→ Input material
◆ ◆ ◆ ◆ ◆ ◆ ◆
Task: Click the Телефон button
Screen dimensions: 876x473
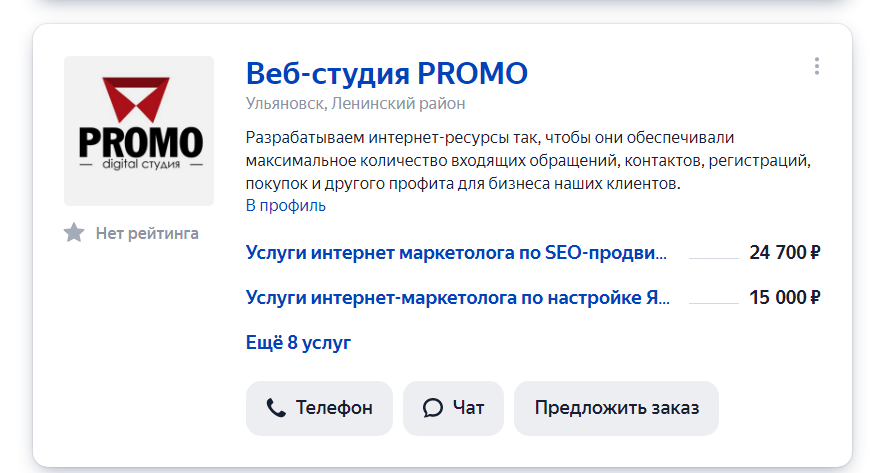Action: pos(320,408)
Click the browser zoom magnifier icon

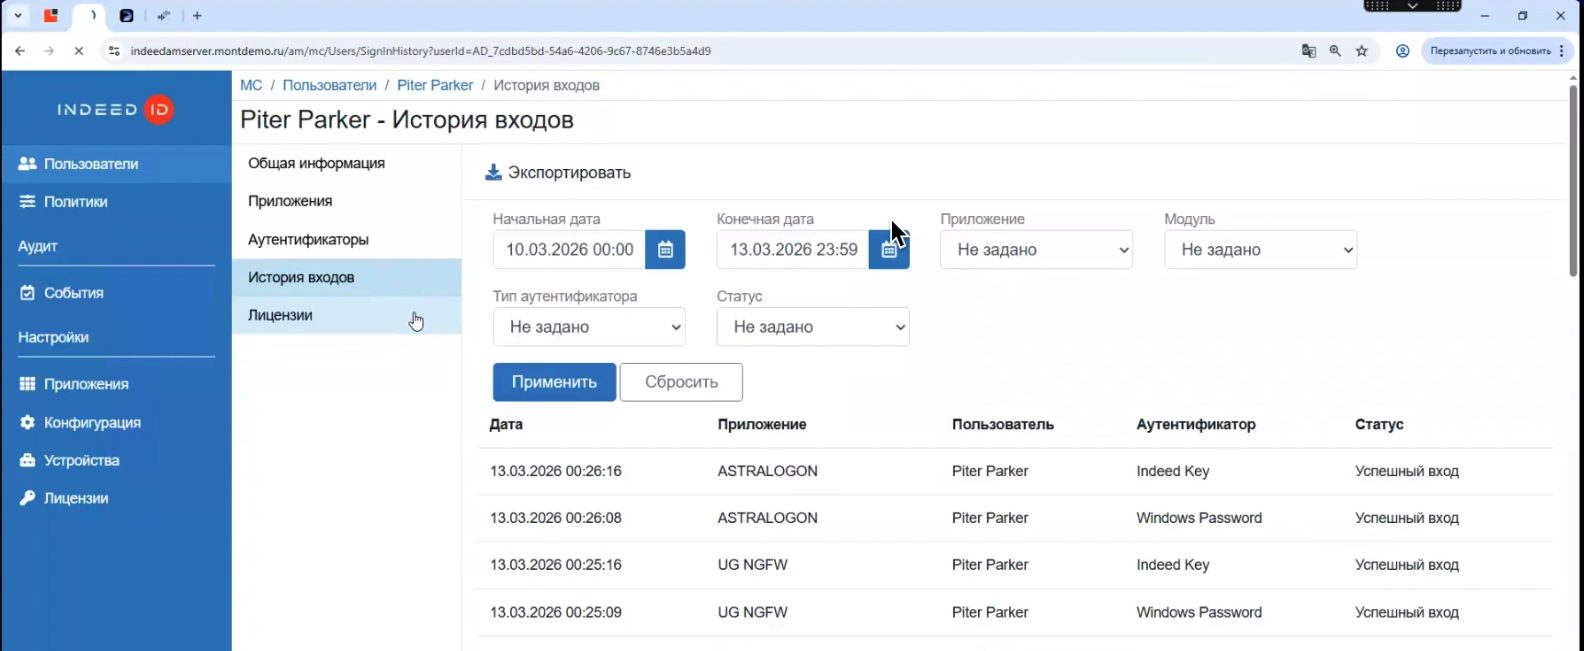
◆ ◆ ◆ ◆ ◆ ◆ ◆
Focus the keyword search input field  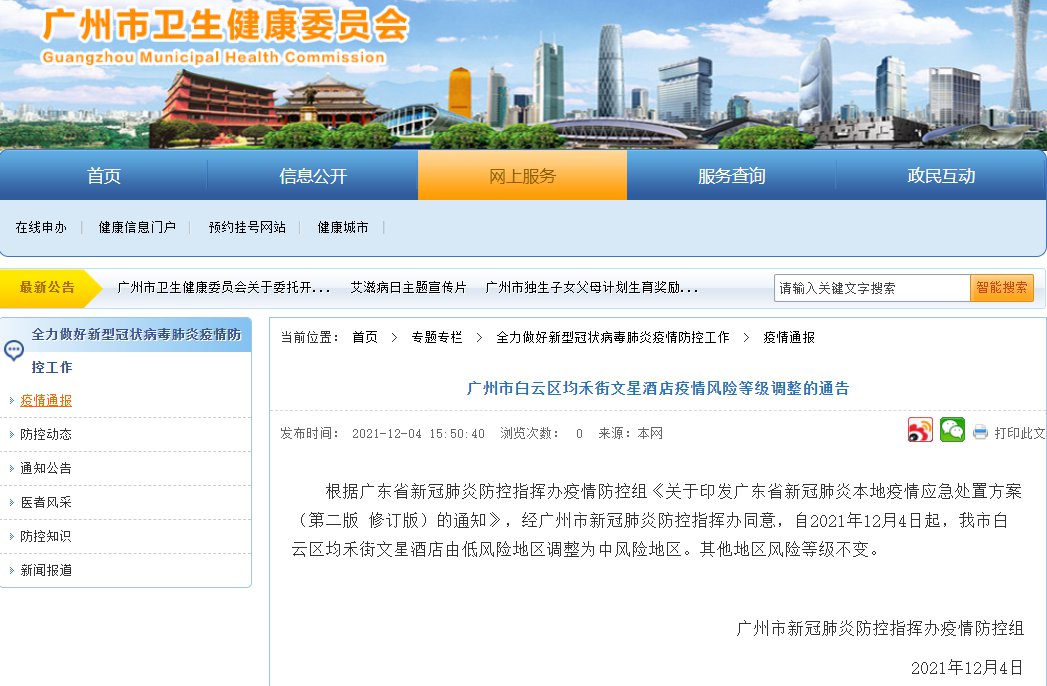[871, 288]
◆ ◆ ◆ ◆ ◆ ◆ ◆
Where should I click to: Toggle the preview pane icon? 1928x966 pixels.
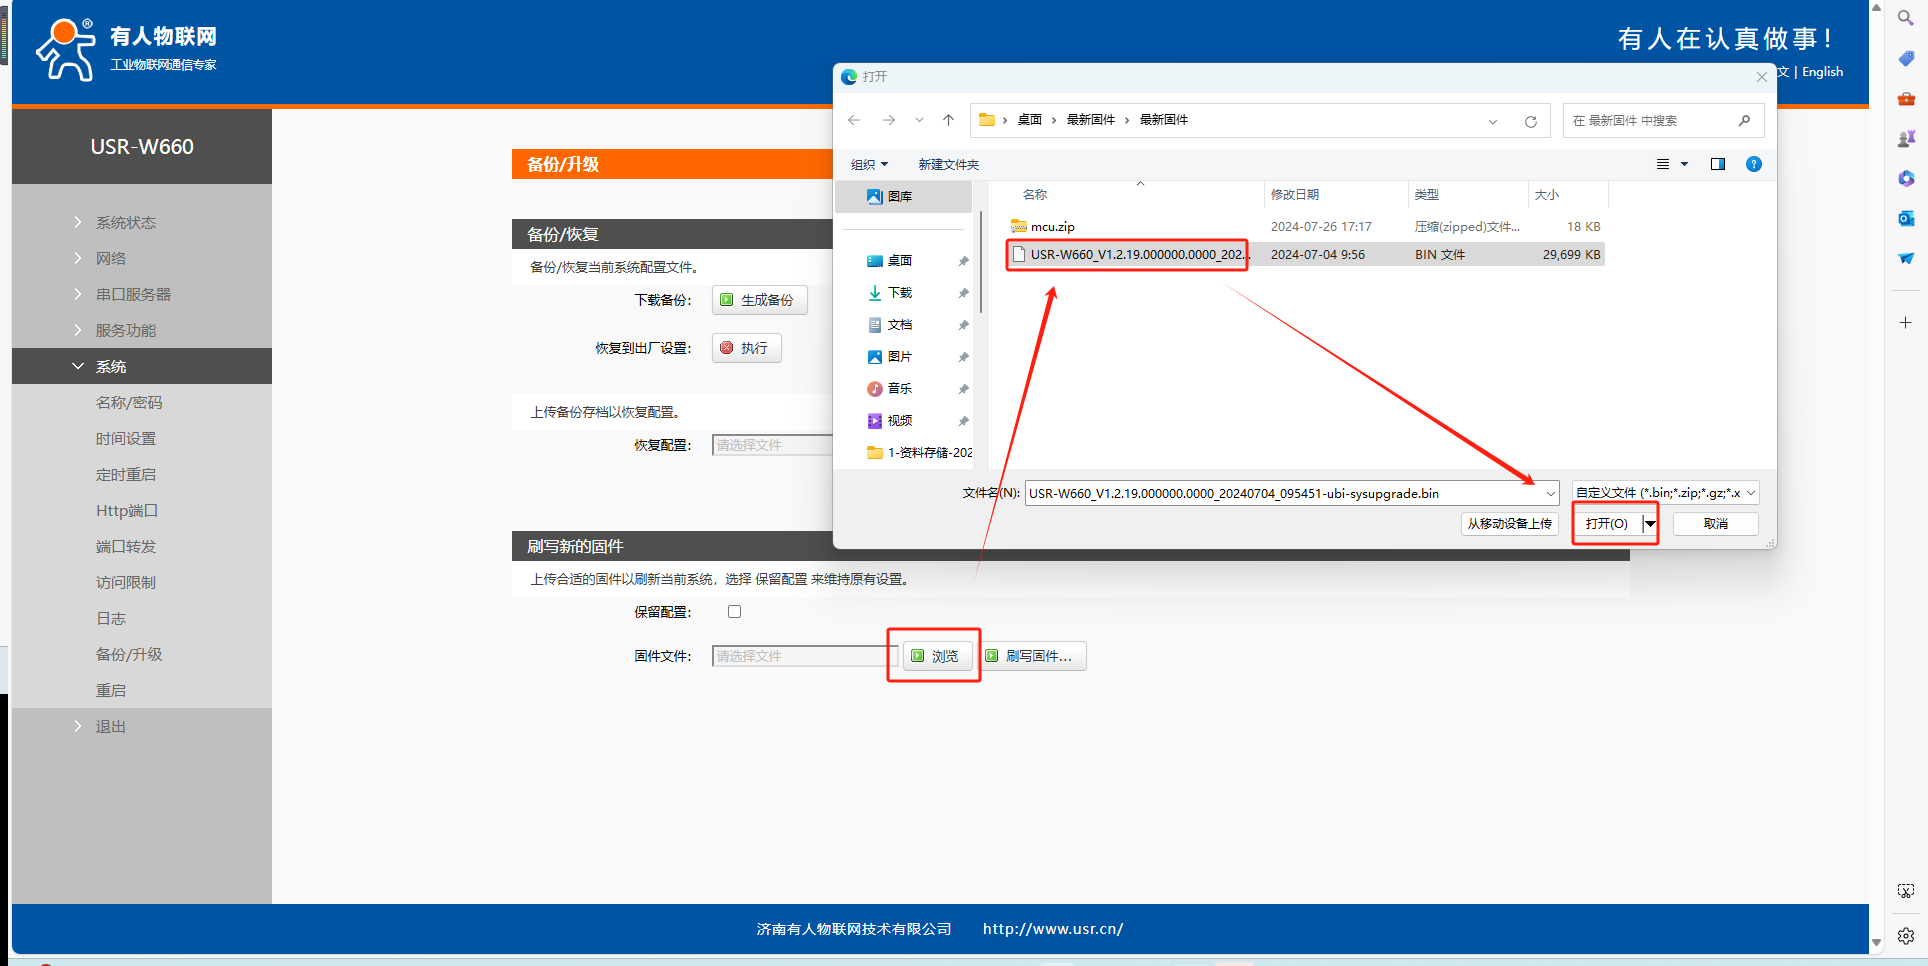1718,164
◆ ◆ ◆ ◆ ◆ ◆ ◆
→ What the exercise asks
The stretch to restate runs from the line above containing "Screen dimensions: 876x473" through the line containing "Click the browser zoom magnifier icon". Copy it word for word, ends included, without pictures.

→ Exercise response
Screen dimensions: 876x473
Action: pos(320,408)
Click the browser zoom magnifier icon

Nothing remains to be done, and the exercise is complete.